On Traveling By Train

Railroad tracks set again a sandstone bluff with mountains in the distance and puffy white clouds.

My first train ride was no small adventure. At twelve, I wasn’t thinking about being brave or independent. It simply felt natural. I was on board a train, watching the journey unfold as the country slipped by, one state after another. All I had was a ticket, my suitcase, a destination, and a long stretch of track ahead of me.

Somewhere between rural station stops, city lights, and the widening desert, a sense of comfort settled in. I certainly didn’t recognize it then, and I didn’t plan it to happen but years later my love for slow travel evolved into a lifestyle. Traveling this way is just me—moving forward without being rushed, one mile or one day at a time.

That first train ride didn’t just take me to the great southwest. Those three days spent in my little sleeping compartment quietly set the tone for what would become my preferred means of travel. Slow, solo and without setting foot on a plane.

Learning How to Be Still While Moving

At twelve, I didn’t rush the journey. I couldn’t, so I watched and listened. I was fascinated by the rhythm of the rails and the quiet certainty that the train knew exactly where it was going. Adults drifted in and out of my time on board, including conductors, fellow passengers, and voices I’d never hear again. I was more focused on the scenery and whatever contemplation a twelve-year-old can manage. I still remember details of that trip as though it happened a few years ago, not decades.

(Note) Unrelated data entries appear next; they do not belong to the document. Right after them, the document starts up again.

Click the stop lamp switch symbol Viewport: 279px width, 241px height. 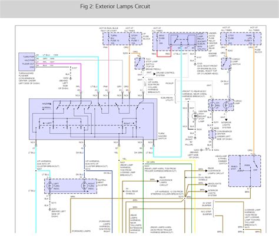(x=140, y=64)
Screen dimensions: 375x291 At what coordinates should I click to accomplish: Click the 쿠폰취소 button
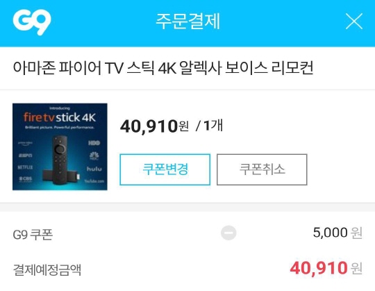click(x=262, y=169)
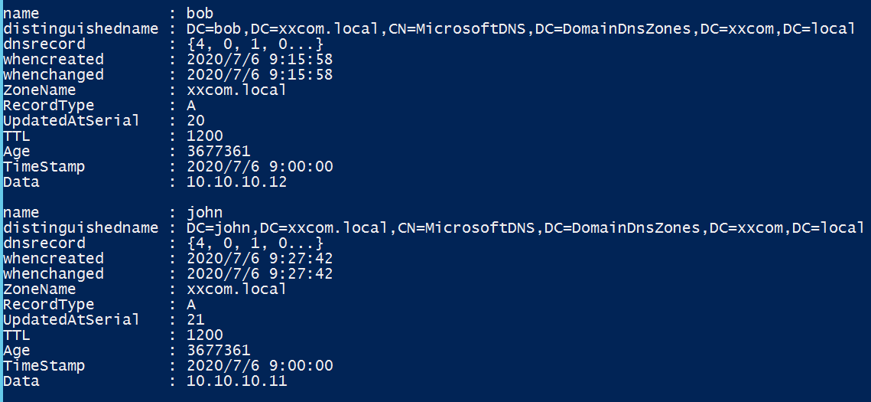Click the ZoneName value in bob's record
The width and height of the screenshot is (871, 402).
(236, 90)
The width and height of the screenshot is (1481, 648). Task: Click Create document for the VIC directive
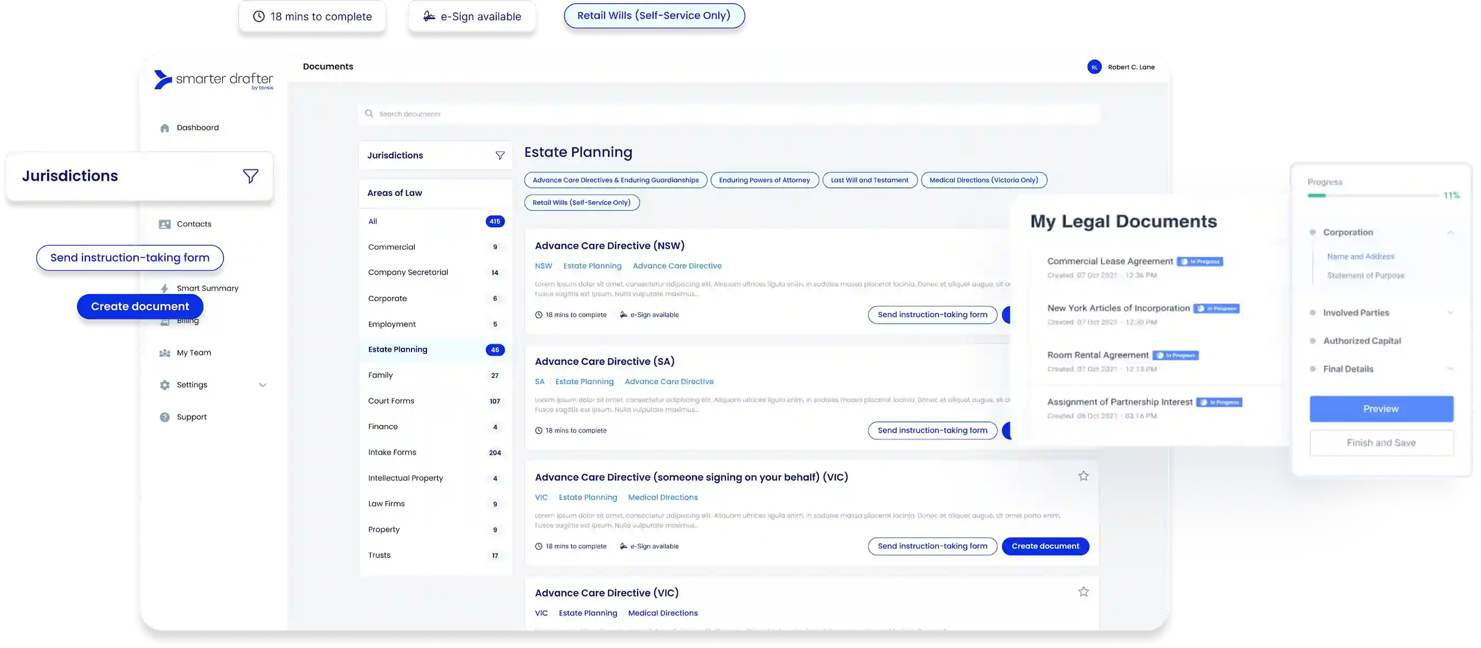[1045, 546]
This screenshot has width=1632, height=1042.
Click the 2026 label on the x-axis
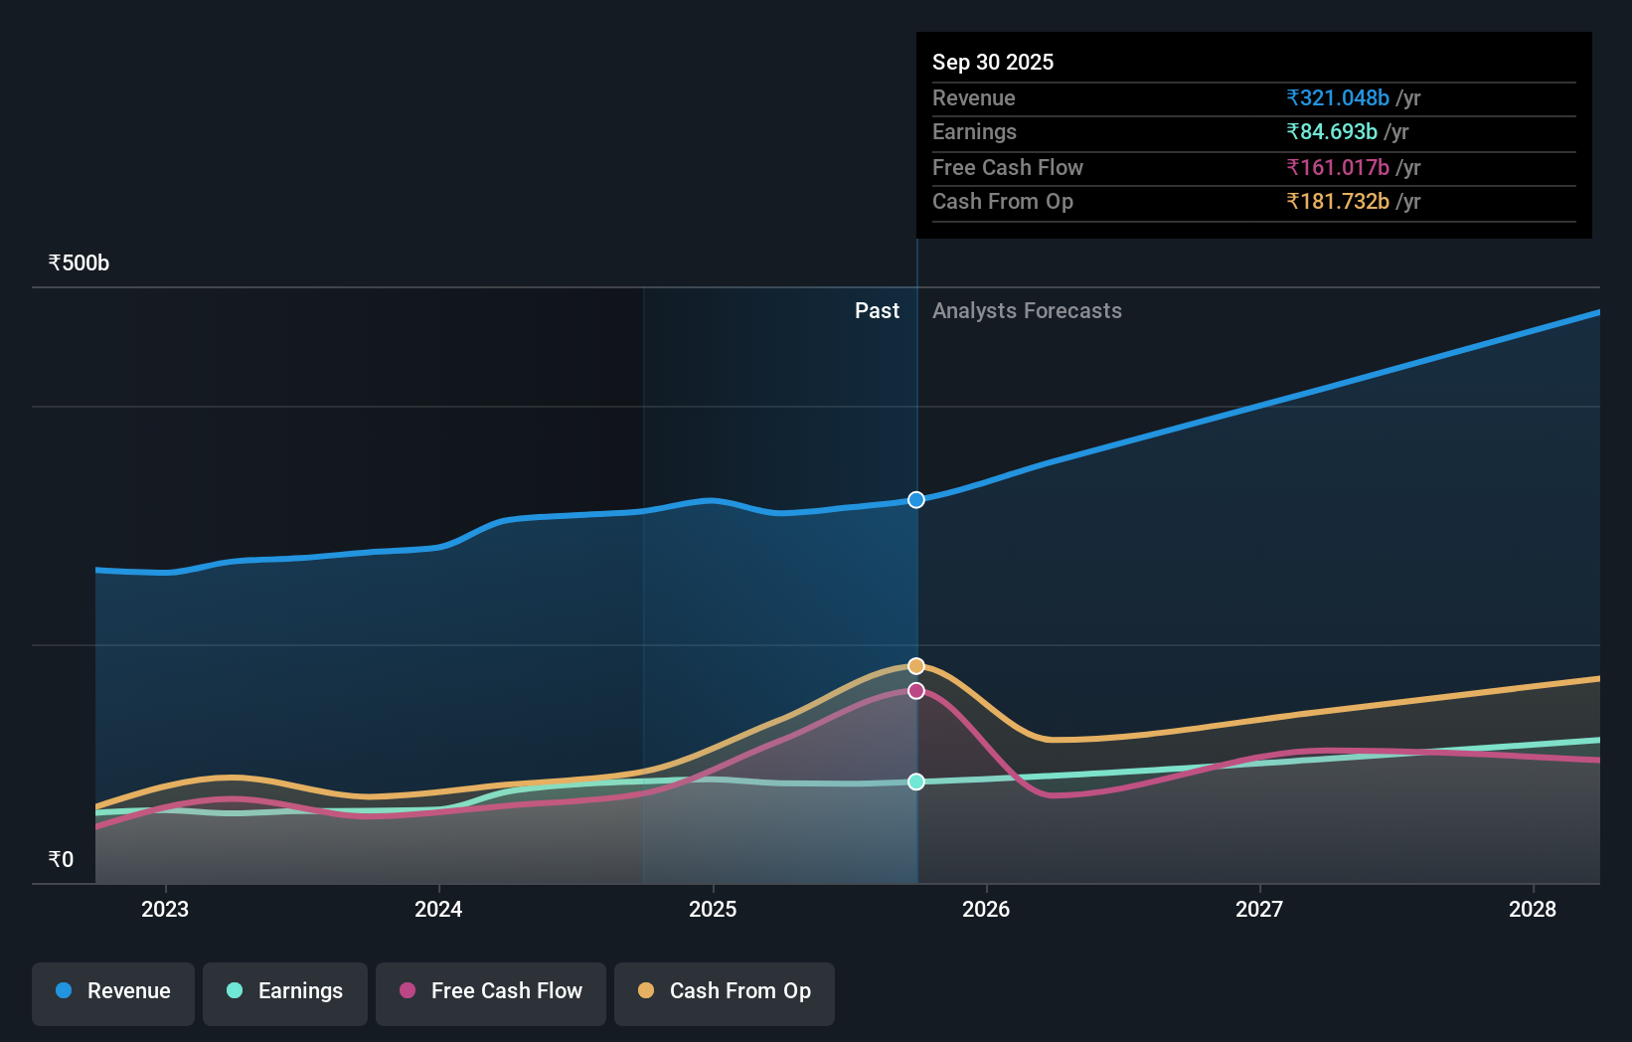click(986, 909)

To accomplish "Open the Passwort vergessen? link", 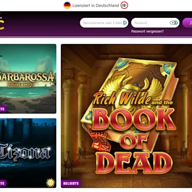I will [147, 31].
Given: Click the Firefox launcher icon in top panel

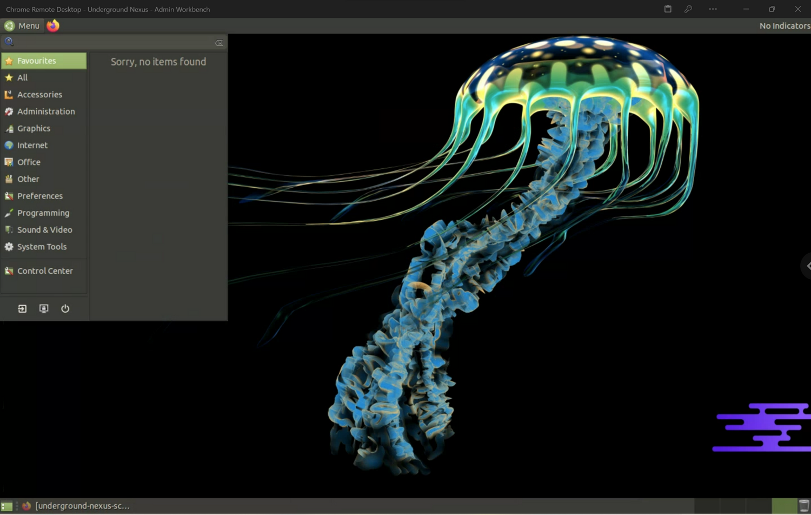Looking at the screenshot, I should click(x=53, y=25).
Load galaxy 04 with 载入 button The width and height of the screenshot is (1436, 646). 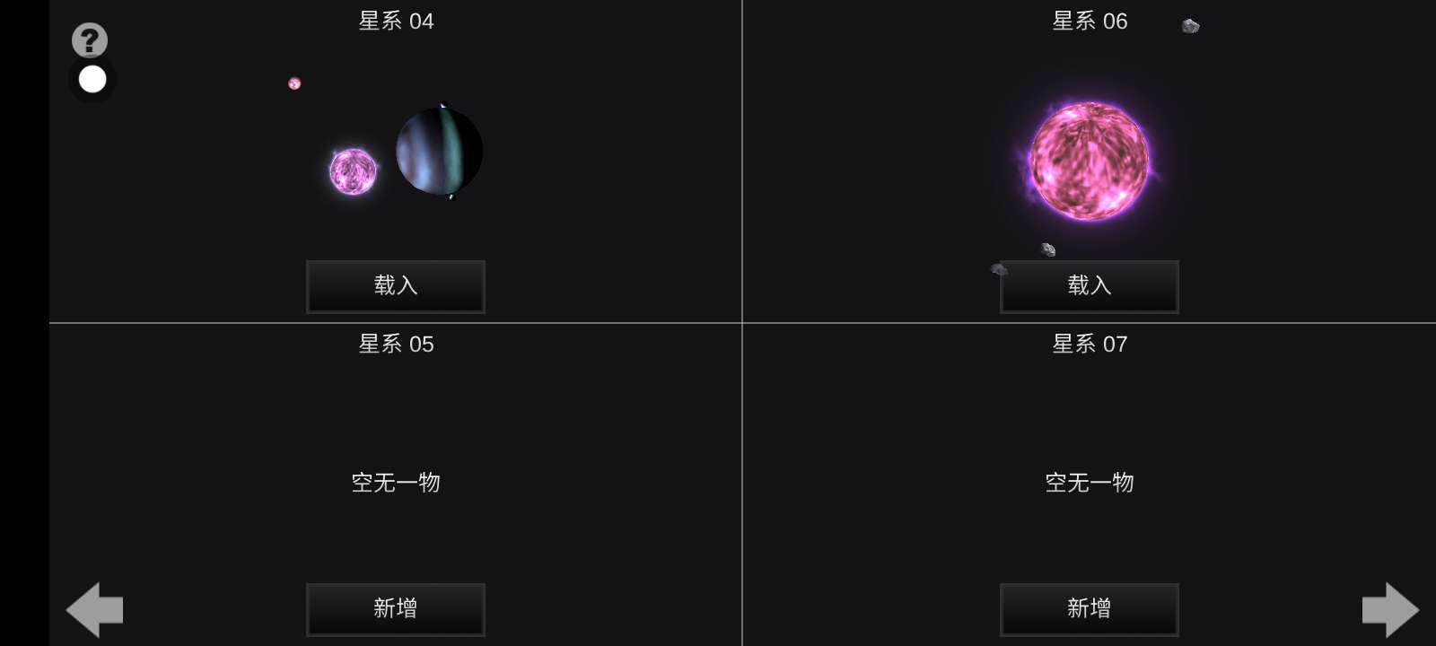click(396, 286)
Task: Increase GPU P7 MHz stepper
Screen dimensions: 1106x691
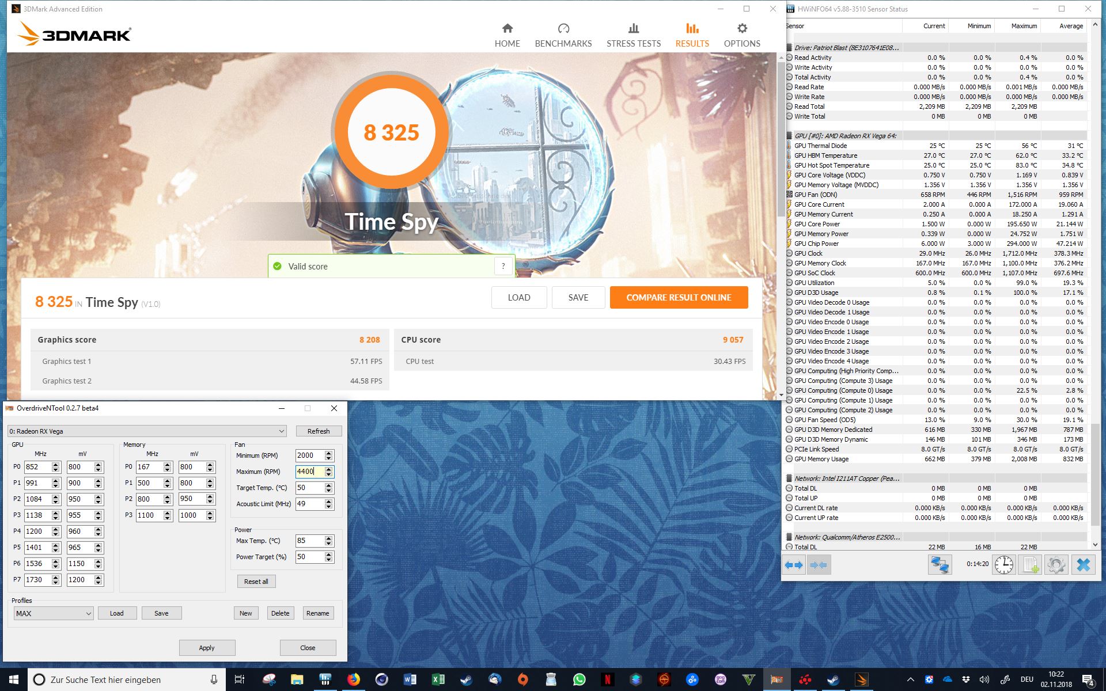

It was easy not having to decide anything. Menus and mealtimes came and went. Day blended into night. All I had to do was to be in the moment, whatever that meant to a tween.

That feeling is still with me.

Even now, decades later, whenever my train leaves the station, I feel the same excitement. As the world outside my window drifts by, I’m still fascinated by what’s out there. Time moves at a slower pace and all I need to do is observe.

Watching the In-Between

Trains taught me early to pay attention to what happens between places. Not just departures and arrivals, but the long stretches in between; the quiet towns, industrial smoke, open fields, and gradual shifts in time that rarely registers when travel is rushed.

View from Amtrak window of cattle grazing in open field.

On a train, nothing is skipped.

I’ve watched landscapes change the way life does—slowly, without announcement. Rivers suddenly widen. Neighborhoods thin. Desert replaces farmland. Weather changes arrive gently enough to barely be noticed. Or strong enough that the train has to pull over on a sidetrack and wait out the storm. That kind of unexpected hiccup leaves room for reflection, and reflection has always mattered to me.

That first long train ride gave me my earliest understanding that travel wasn’t about the arrival. It was about unhurried journeys. Taking mental notes, shooting endless photos, meeting new people and having time to just shut the door on the world.

Choosing Trains, On Purpose

I don’t fly. My slow travel decision sort of happened all at once. The only downside was that I felt I needed to justify my choice when grilled as to why I didn’t fly. What it means, though, is that trains aren’t a novelty for me, or an occasional alternative. Trains are a commitment.

When I travel, I move across landscapes instead of over them. I stay connected to distance, geography, and time in a way that is exactly to how I want to live. Trains help to keep me grounded, to feel where I am, think about how far I’ve come, and what lies between one place and the next. That continuity matters.

That same approach made it possible for me to reach Alaska without flying, relying instead on trains, ships, and patience.

A Lifelong Thread

As the years passed, train trips became more frequent. When I needed space to think. When I needed those few fleeting moments when there’s no cell signal. When I needed to get from Point A to Points B, C and D, trains offered exactly what I was looking for.

Trains have aged with me. My reasons for riding them haven’t changed. Train journeys still offer the same gift they did when I was twelve: time.

Why Trains Belong Here

Trains belong on Truly Sherry not because they are efficient or practical. They belong here because they reflect how I choose to travel the world. At my own pace, without rushing past what matters to me.

Trains are part of my slow-travel philosophy because they reward patience and invite my attention. Trains also remind me that what exists between destinations are often where the story really lives.

That first solo train ride didn’t just carry me to Phoenix. It carried me toward a lifetime of traveling slow and with intention.

And even now, when I board a train, I still feel a quiet reminder of that twelve-year-old girl; watching the world pass by, learning that there is strength not impatience in moving slowly, and freedom in trusting the journey.